1) La Asamblea Constituyente
El fantasma de la Asamblea Constituyente ha rondado el proceso de diálogo desde el comienzo. Las Farc han insistido en que este es el camino para refrendarlo. En su criterio, es la única vía para cambiar el régimen político y hacer las reformas institucionales que el país necesita. Durante el foro de la semana pasada, la vocera de Marcha Patriótica Piedad Córdoba defendió esta propuesta. Sin embargo, en el mismo encuentro, el ministro del Interior, Fernando Carrillo, le salió al paso: “Definitivamente por ahí no es. Nosotros ya lo hemos dicho”, dijo.
La razón es simple. Como una Asamblea Constituyente permite reformar de manera amplia la Constitución, sería una caja de Pandora donde no hay garantía de cómo va a ser su composición y mucho menos cuál va a ser el resultado. De hecho, la comandancia guerrillera no es la única que impulsa este tipo de opción.
Hay grupos políticos que ven en este escenario la posibilidad de introducir transformaciones que no necesariamente tienen que ver con los acuerdos en La Habana. El uribismo, por ejemplo, desde que fracasó la reforma a la Justicia el año pasado, ha insistido en que por esta vía hay que reestructurar el Estado. Para sus críticos esta loable propuesta esconde la intención de abrirle la puerta a una nueva reelección del expresidente Álvaro Uribe.
Otros sectores, como el partido Mira, consideran que la Asamblea se podría aprovechar para impedir que los partidos minoritarios desaparezcan. Dado que a partir del año entrante corren ese riesgo debido al umbral de votación, cambios en las reglas electorales se podrían aprobar en una Constituyente. Por este tipo de argumentos, que no se relacionan con el proceso de paz, fue que el exgobernador de Nariño Antonio Navarro dijo: “Hay que refrendar los acuerdos, pero sin caballo de Troya”.
La Carta de 1991 estableció los parámetros para convocar la Asamblea Constituyente. Dice que el Congreso deberá aprobar una ley que fije el tema, el periodo y la composición de la Asamblea, para que el pueblo decida si quiere convocarla. Esa figura todavía está sin estrenar. No obstante el referente más cercano es la que se creó para hacer la Constitución de 1991, que sentó un precedente jurídico que permitió cambiar todo el régimen constitucional.
Es ahí donde calan los miedos. Para el representante del Partido Verde Alfonso Prada, “por ahí es que se liquidan los congresos, se cambian las reglas, pero lo que es peor, las Farc podrían quedar por fuera, porque el que elige la Asamblea es el pueblo”. En otras palabras, aunque existe la posibilidad de acotarla lo suficiente, una Asamblea se puede salir de madre y en lugar de servir para respaldar los acuerdos en La Habana podría echarlos por tierra.
2) La consulta popular
En la medida que ha pasado el tiempo, el gobierno ha mostrado su preferencia por un mecanismo de participación ciudadana para refrendar el proceso de paz. “Los colombianos tendrán la última palabra de los acuerdos de paz”, dijo hace unas semanas el alto comisionado para la paz, Sergio Jaramillo.
La Constitución de 1991 prevé tres formatos para consultar a los ciudadanos: un referendo, un plebiscito o una consulta de carácter nacional. Cualquiera de las alternativas debe cumplir con unos requisitos especiales.
++++++++++++++++++++
Tareas por hacer
A - En el fragmento sobre la refrendación de los acuerdos de paz, ¿quién era el ministro del Interior que rechazó la Asamblea Constituyente durante el foro?
B - Continúa el fragmento sobre la refrendación de los acuerdos de paz a partir de su última oración.
Las líneas siguientes no tienen relación con el fragmento.
++++++++++++++++++++
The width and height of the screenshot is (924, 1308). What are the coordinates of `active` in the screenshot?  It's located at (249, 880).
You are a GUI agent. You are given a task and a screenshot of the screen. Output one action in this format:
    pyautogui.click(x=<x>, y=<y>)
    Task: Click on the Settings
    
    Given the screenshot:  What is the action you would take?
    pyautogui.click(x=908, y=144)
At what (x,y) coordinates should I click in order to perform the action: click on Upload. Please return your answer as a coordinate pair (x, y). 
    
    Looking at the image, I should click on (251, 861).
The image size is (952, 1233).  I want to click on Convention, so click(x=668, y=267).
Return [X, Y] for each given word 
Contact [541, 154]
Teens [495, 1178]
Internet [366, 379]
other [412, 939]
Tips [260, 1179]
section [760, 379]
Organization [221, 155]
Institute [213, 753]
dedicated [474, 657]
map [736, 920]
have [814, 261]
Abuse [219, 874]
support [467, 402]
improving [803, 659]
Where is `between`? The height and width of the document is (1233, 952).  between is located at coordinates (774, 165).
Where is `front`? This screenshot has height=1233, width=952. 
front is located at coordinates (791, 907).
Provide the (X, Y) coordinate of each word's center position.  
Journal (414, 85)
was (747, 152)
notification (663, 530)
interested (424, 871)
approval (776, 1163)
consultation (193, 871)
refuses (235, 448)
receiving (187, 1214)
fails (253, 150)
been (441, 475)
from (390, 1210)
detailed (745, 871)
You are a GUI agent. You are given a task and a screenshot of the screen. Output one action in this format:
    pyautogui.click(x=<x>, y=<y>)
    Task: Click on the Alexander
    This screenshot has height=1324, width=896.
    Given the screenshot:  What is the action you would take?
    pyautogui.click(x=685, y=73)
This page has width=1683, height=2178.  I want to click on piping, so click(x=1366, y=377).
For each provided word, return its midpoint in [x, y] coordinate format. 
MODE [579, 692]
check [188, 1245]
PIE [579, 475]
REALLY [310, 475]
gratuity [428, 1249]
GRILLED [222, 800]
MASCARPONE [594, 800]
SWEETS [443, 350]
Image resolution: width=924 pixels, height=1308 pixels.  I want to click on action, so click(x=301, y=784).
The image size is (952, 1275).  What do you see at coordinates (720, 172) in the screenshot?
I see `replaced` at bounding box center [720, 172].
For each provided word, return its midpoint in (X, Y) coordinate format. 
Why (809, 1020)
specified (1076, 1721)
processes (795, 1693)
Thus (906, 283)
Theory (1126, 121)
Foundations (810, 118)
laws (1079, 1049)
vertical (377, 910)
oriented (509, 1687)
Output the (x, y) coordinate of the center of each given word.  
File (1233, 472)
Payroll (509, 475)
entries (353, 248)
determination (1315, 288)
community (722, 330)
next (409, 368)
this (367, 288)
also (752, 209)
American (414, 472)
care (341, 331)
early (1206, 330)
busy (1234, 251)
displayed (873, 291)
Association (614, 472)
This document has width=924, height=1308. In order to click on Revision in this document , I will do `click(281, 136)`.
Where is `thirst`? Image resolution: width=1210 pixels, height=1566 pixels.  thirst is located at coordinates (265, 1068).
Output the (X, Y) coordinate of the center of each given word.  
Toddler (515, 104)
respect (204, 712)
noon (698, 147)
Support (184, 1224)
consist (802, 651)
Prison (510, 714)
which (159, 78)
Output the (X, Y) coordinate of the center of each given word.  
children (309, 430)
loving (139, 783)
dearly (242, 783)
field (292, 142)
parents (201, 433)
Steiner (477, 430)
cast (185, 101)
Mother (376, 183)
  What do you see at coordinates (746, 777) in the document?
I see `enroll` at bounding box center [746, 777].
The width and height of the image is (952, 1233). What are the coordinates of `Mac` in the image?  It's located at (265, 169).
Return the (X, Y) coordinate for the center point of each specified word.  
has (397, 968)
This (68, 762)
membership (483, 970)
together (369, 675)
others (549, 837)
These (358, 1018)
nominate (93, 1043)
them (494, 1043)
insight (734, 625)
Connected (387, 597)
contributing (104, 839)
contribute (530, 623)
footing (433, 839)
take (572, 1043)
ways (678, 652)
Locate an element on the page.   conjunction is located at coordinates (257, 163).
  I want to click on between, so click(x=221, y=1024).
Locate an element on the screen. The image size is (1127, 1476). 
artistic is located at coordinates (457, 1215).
++++++++++++++++++++
Tareas resueltas
A - Fernando Carrillo.

B -
El referendo es un mecanismo que permite consultar al pueblo si está de acuerdo con modificaciones a la Constitución o con una ley que vincule lo pactado en La Habana. Además la iniciativa puede originarse en el Congreso, la Presidencia, o incluso en la propia ciudadanía.
Sin embargo, el Congreso la debe aprobar, y para que tenga validez tiene que participar la cuarta parte de los votantes registrados en el censo electoral, es decir, más de 7,5 millones de personas, y previamente se deben recoger casi 2 millones de firmas. Si el referendo versa sobre varias propuestas, corre el riesgo de que unas reformas sean aprobadas y otras no, como ocurrió cuando en 2003, el entonces presidente Uribe convocó a un referendo y solo fue aprobado uno de 18 artículos.
La consulta popular, en criterio del constitucionalista Juan Manuel Charry, es más apropiada pues “el pacto que se firme en La Habana será político. Las leyes que se deriven se pueden aprobar en el Congreso”.
Además, cuando es de carácter nacional, solo debe pasar por la aprobación del Senado y no por las dos cámaras. La ventaja es que es de obligatorio cumplimiento; el problema, que requiere de una tercera parte del censo electoral: más de 10 millones de participantes. Este mecanismo solo tiene un antecedente exitoso de carácter local: la aprobación del día sin carro anual en Bogotá, que se convocó en 2000.
La tercera opción es el plebiscito, cuyo origen siempre es el Ejecutivo, pues lo que busca es refrendar una política nacida en esta rama del poder. No obstante, no puede modificar la Constitución, tiene control constitucional y requiere de la participación de la mitad del censo electoral: casi 16 millones de personas.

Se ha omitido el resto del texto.